╭─ Supplied data
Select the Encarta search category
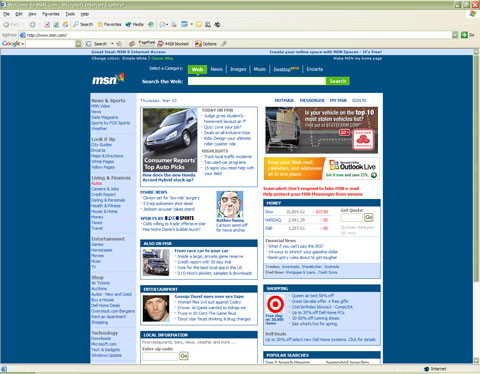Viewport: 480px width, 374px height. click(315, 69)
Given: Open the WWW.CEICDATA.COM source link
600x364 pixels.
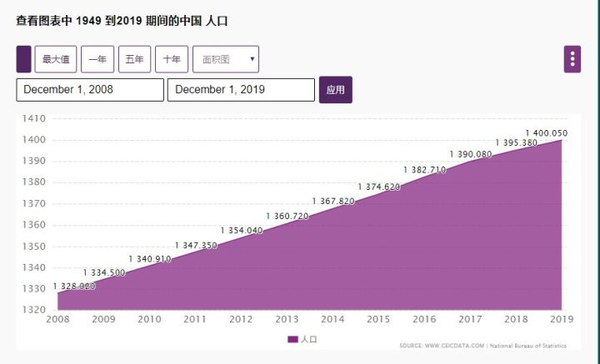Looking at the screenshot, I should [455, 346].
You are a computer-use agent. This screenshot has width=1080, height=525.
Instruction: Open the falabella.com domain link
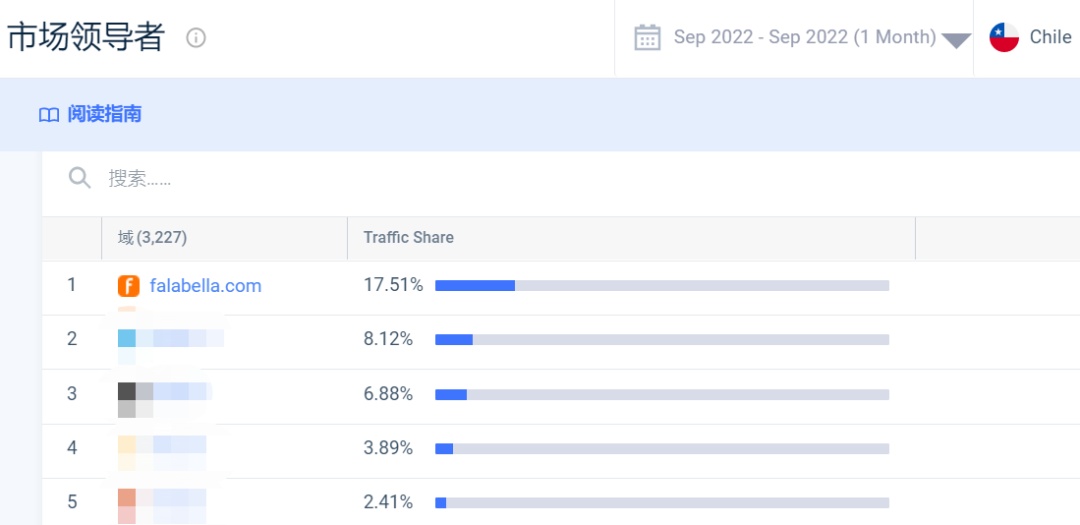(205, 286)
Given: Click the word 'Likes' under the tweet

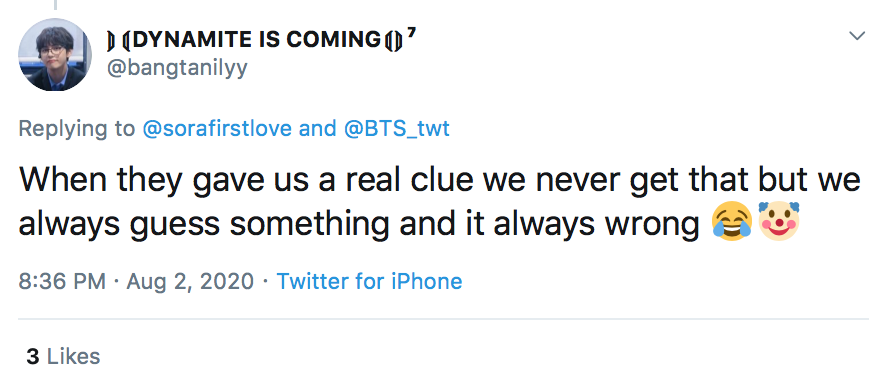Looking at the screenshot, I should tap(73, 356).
╰─
Output all lines above precisely. Pictures are to be left out.

Select the Encarta search category
Viewport: 480px width, 374px height. click(315, 69)
Given: Open the WWW.CEICDATA.COM source link
600x364 pixels.
Looking at the screenshot, I should [455, 346].
You are a computer-use agent. This screenshot has width=1080, height=525.
Instruction: Open the falabella.com domain link
(205, 286)
Given: Click the word 'Likes' under the tweet

Looking at the screenshot, I should tap(73, 356).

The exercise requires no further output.